José M. Tojeira
Hace ya bastantes años el cantautor nicaragüense Carlos Mejía Godoy cantaba en estas fechas navideñas un nuevo tipo de villancico que nos deseaba a todos una feliz Navidad en justicia y libertad. Han pasado más de 40 años y la libertad, escasa para los pobres, sigue en riesgo para la mayoría. La justicia -especialmente la justicia social- continúa siendo el gran déficit de nuestras sociedades, construidas sobre el poder del dinero, de la propaganda y de las armas de una minoría. Antes se hablaba de oligarquía, una palabra culta, para definir a estos grupos minoritarios. Hoy, en la pobreza de los análisis existentes, incluso las palabras cultas se han desechado. Se ha sustituido la reflexión y el debate por el insulto, la mentira y la falta de perspectiva.
Sin embargo, aun en medio de la barahúnda política y de la propaganda comercial, la Navidad vuelve a llegar a nosotros. Y llega siempre con su mensaje original. El Dios grande y poderoso, misericordioso y bueno, se hace humano y nace pobre para enriquecernos con su pobreza y darnos la salvación. Podemos adornar el nacimiento de mil maneras, ponerle en los cuadros y en las imágenes vestidos más o menos bonitos a José y María, pero el niño siempre está semidesnudo y recostado entre pajas. Dios quiso resaltar de tal manera la dignidad de la persona humana que decidió hacerse carne en una familia de migrantes pobres, perseguidos, y nacer en el abandono de un mundo insolidario que no tenía sitio en la posada para una mujer embarazada y a punto de dar a luz.
No sería cristiano mirar al Niño, al divino Niño que nos gusta llamarle, y no sentir solidaridad, deseo de estar allí, aunque sea con la simple solidaridad del niño tamborilero del villancico. Y de la misma manera, tampoco es cristiano celebrar la Navidad olvidándonos de los que sufren. Nos gusta hablar de paz en la Navidad, y eso es indudablemente bueno. Pero la paz que el Señor nos trae no es simple reconciliación entre los desavenidos. Es la paz que se desprende de la justicia del Reino de Dios. Monseñor Romero, hoy nuestro San Romero, Rutilio Grande, que pronto será beatificado, lo entendían muy bien. De Rutilio son aquellas palabras que, hablando de la Eucaristía, insistían en que cada cual tendría su taburete y a nadie le faltaría el conqué.

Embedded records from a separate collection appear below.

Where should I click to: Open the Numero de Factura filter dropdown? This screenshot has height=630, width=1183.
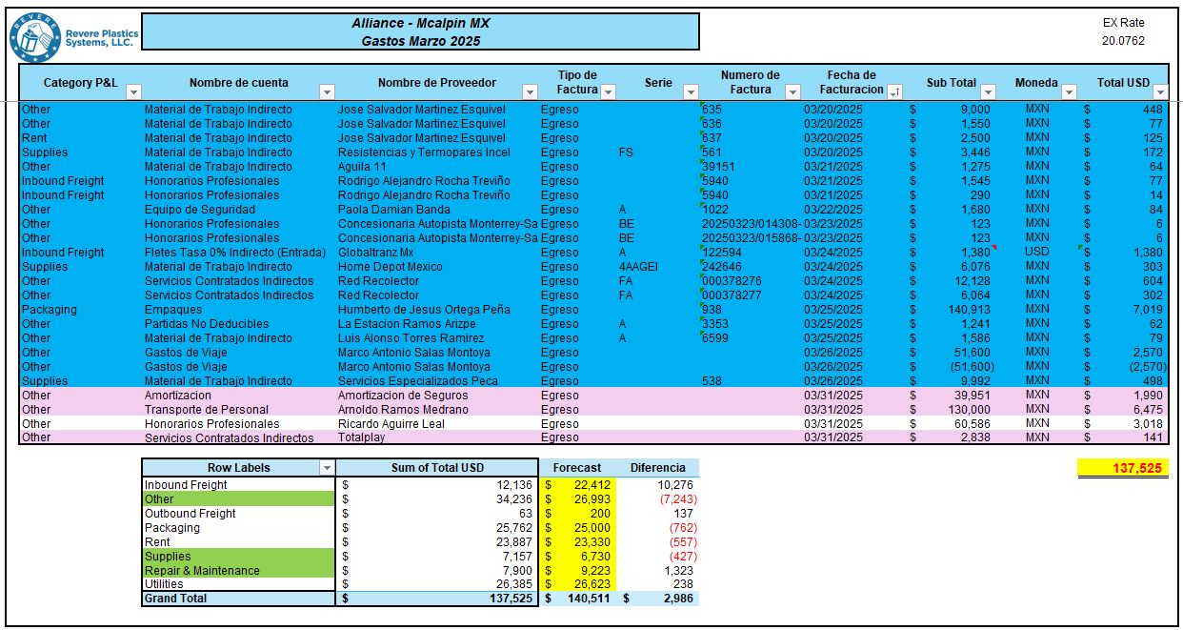[x=792, y=92]
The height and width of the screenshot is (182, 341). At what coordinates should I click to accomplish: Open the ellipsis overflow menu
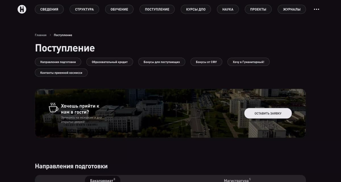coord(316,9)
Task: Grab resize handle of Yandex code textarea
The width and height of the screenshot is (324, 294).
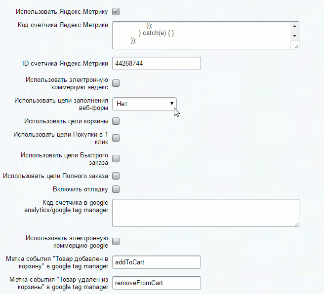Action: click(296, 46)
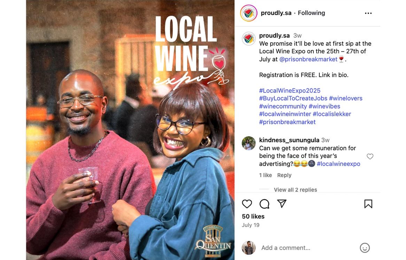Viewport: 406px width, 260px height.
Task: Open the comment bubble icon
Action: 264,204
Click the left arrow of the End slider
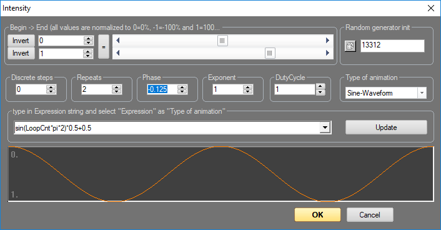 click(x=118, y=53)
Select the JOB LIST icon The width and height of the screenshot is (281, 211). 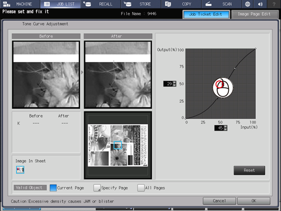[x=47, y=4]
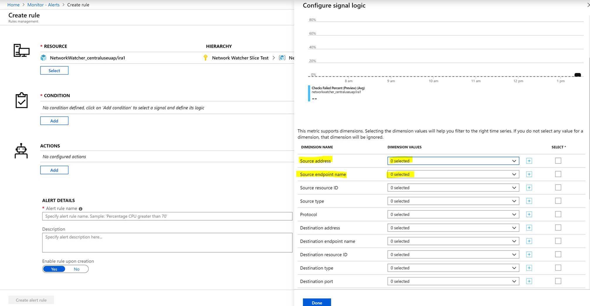
Task: Click the NetworkWatcher resource cube icon
Action: tap(43, 58)
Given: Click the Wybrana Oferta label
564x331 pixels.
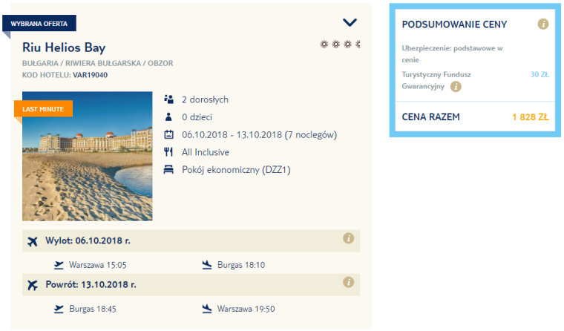Looking at the screenshot, I should (x=39, y=24).
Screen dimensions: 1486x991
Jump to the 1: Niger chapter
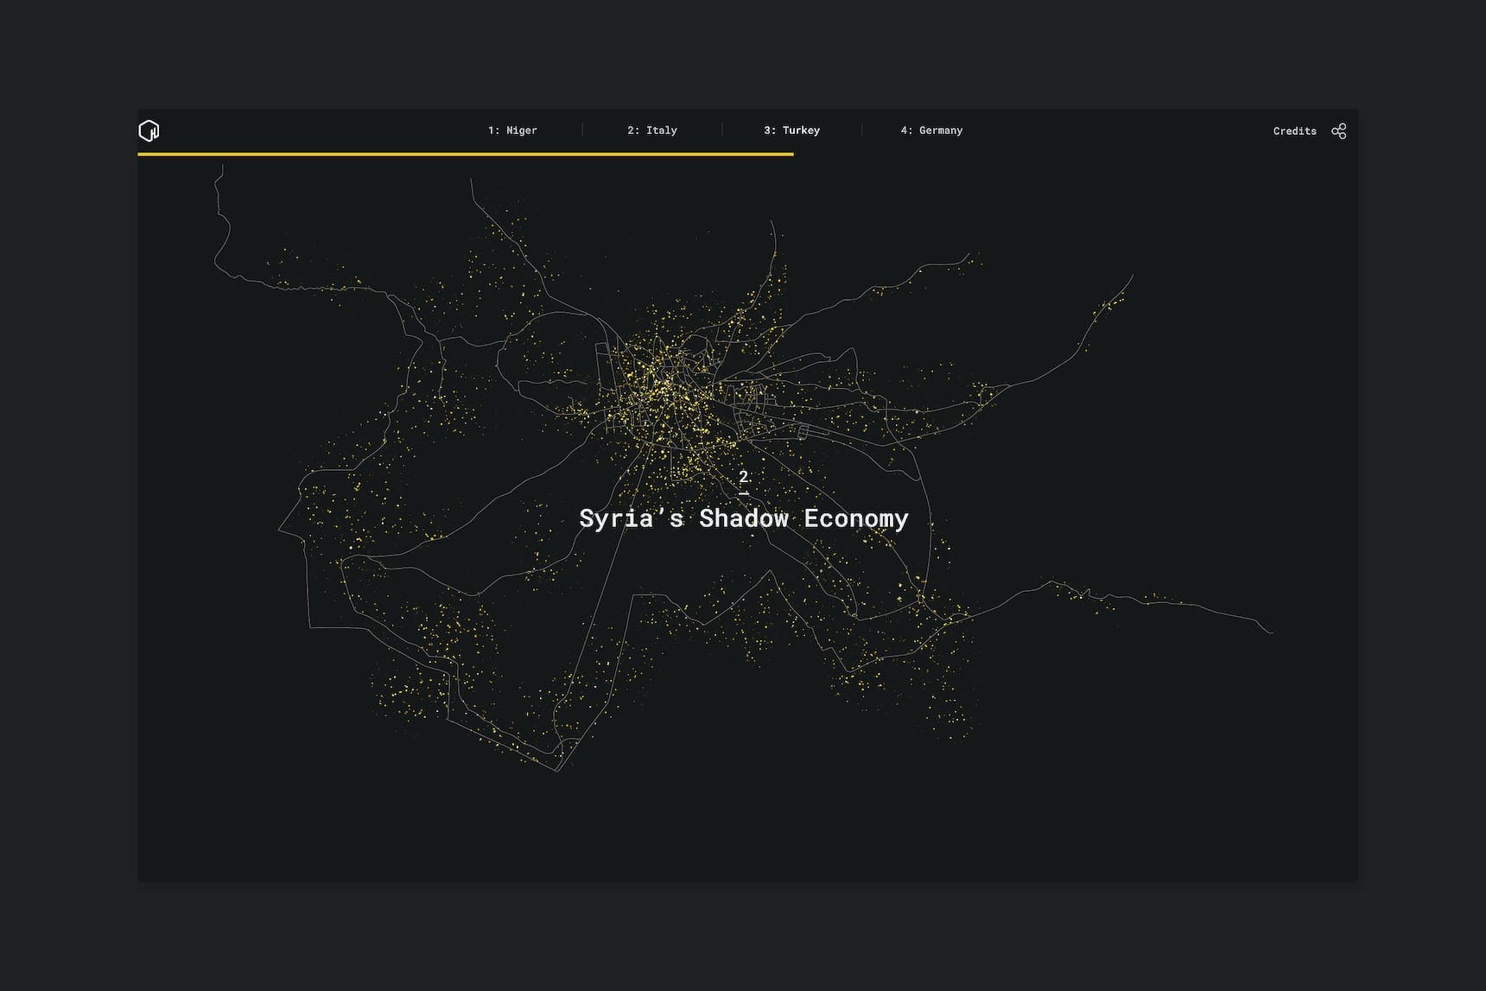click(512, 130)
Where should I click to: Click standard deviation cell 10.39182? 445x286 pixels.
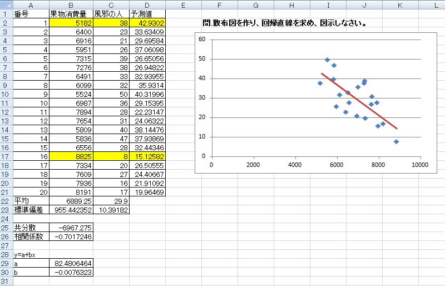111,210
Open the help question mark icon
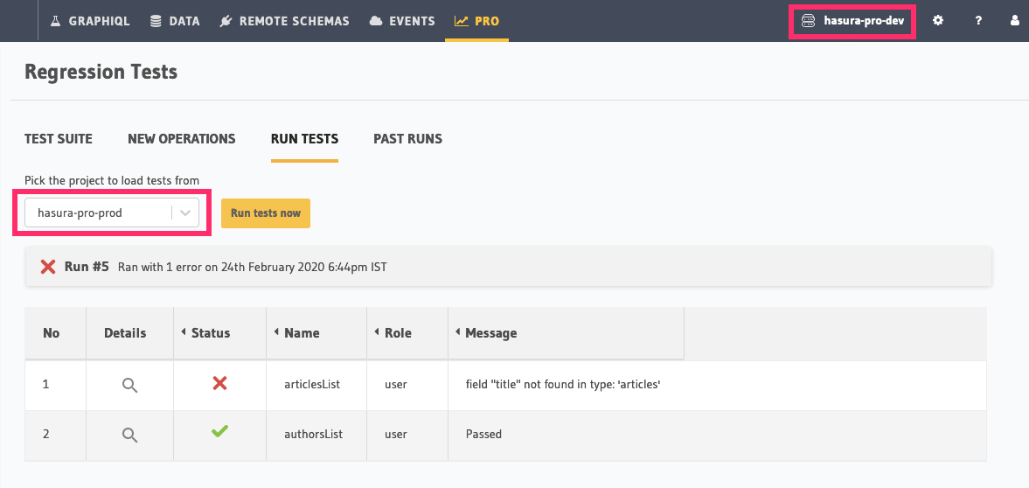The width and height of the screenshot is (1029, 488). (978, 20)
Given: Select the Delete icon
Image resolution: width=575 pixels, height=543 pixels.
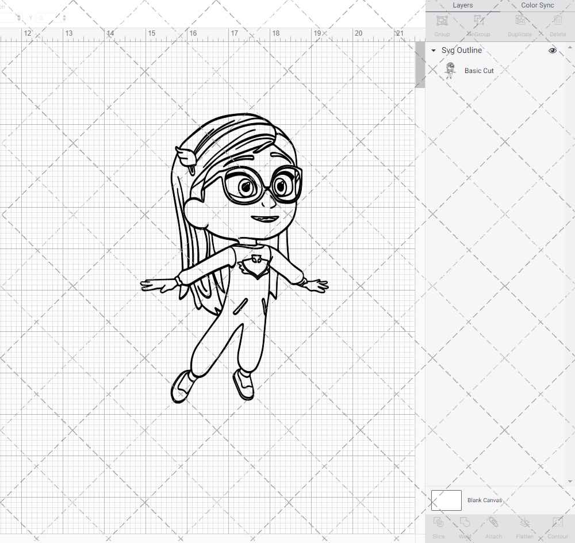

Hoy, cuando estamos golpeados por una pandemia, cuando la pobreza y el desempleo han crecido en El Salvador, cuando estamos a punto de celebrar unas elecciones en medio de insultos y confrontaciones, cuando no vemos por ninguna parte un plan serio y consensuado de recuperación del país, debe surgir, a la luz del Niño recién nacido, una pregunta y cuestionamiento; ¿cómo debemos celebrar la Navidad? Hay respuestas evidentes: en familia, en armonía, con espíritu de descanso y esperanza, después de un año duro. Están bien las respuestas, pero nos quedan otras preguntas ¿qué más puedo hacer por mi hermano en necesidad? ¿cómo puedo contribuir a frenar mentiras, odios e indiferencias ante el dolor de los pobres?, ¿dónde debo poner mis esfuerzos, mi palabra y mi acción para que El Salvador avance hacia una mayor justicia social? Son preguntas siempre pendientes, pero que se vuelve urgentes en Navidad. No podemos continuar sin cuestionarnos lo poco que hemos hecho por los más pobres, y sin recordar y comprometernos con lo mucho que nos queda por hacer. Muy pronto estaremos hablando de los doscientos años de independencia nacional. ¿Habrá que esperar otros doscientos años más para lograr la paz con justicia? Pensar en El Salvador, en todos los que componemos y hacemos este país, y especialmente en los empobrecidos y los vulnerables, y al mismo tiempo pensar un El Salvador distinto, más fraterno, igualitario y justo es, en estas navidades, una urgencia cristiana.